# Advice/Revision from a Published Author?



## Altamont (Apr 28, 2010)

So here's the deal: I'm currently working on a story called Rosewood Lane, an anthropomorphic story, that I fully intend to submit to publishers within the next month, probably Anthrodreams or ANTHRO. The thing is, I've never been published before, so I have no experience in regards to what kind of quality these co.'s are looking for.

In a nutshell, is there an author here on FA who has been published and would be willing to help me fine tune this tale in to something that could be published and even (hopefully) earn me a couple bucks?


----------



## GraemeLion (Apr 28, 2010)

I have been published on Anthro, for what it's worth.  Their editor is Quinten Long, and he's very approachable and will work with you on your story.


----------



## Poetigress (Apr 28, 2010)

Not to sound cynical, but if your spelling and grammar are sound, you're ahead of the pack already. In general, I find that most of the editors in the fandom will give you some kind of feedback as to why something didn't work for them, so I wouldn't be too afraid of submitting. (Keep in mind, though, that Anthro isn't a paying market, so if you are hoping to get a few bucks, I'd steer more toward Anthro Dreams or possibly New Fables -- though I'm a little leery of how the New Fables website talks about accepting submissions for issue #3 when #3 was published last summer.)
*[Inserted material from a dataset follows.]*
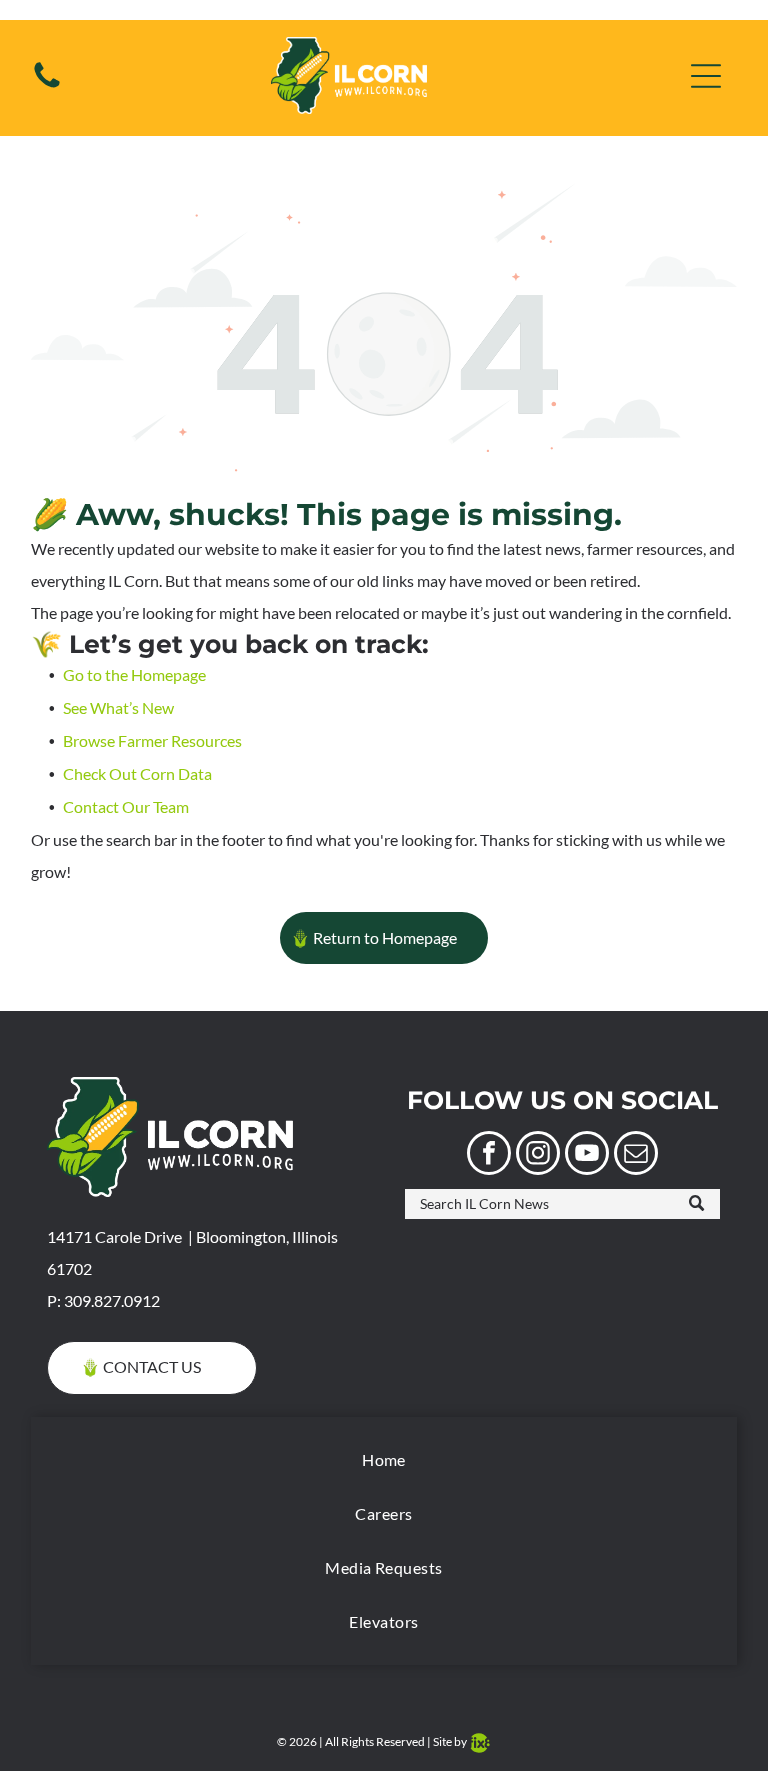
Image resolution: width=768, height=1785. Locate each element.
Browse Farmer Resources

If you'd like me to give it a once-over, PM me on FA.


----------



## Altamont (Apr 28, 2010)

Awesome! thanks guys! The first draft should be finished within the next few days, so I'll hit you up then


----------



## GraemeLion (Apr 28, 2010)

That is true.. Anthro is "for the love,"  and I wouldn't have considered it a market to worry too heavily about save for the OP's inclusion in the list.

Also, ROAR from Bad Dog Books is accepting submissions for volume 3.  It's theme is "Moments."


----------



## Poetigress (Apr 28, 2010)

GraemeLion said:


> Also, ROAR from Bad Dog Books is accepting submissions for volume 3.  It's theme is "Moments."



*sigh* I wish ROAR would stop doing themes. Mind you, it's a purely selfish wish  --nothing ever seems to fit when I have something ready to send, and I hate writing to-order for anthologies. Oh, well. It's a vague enough theme that maybe something will work out this time.


----------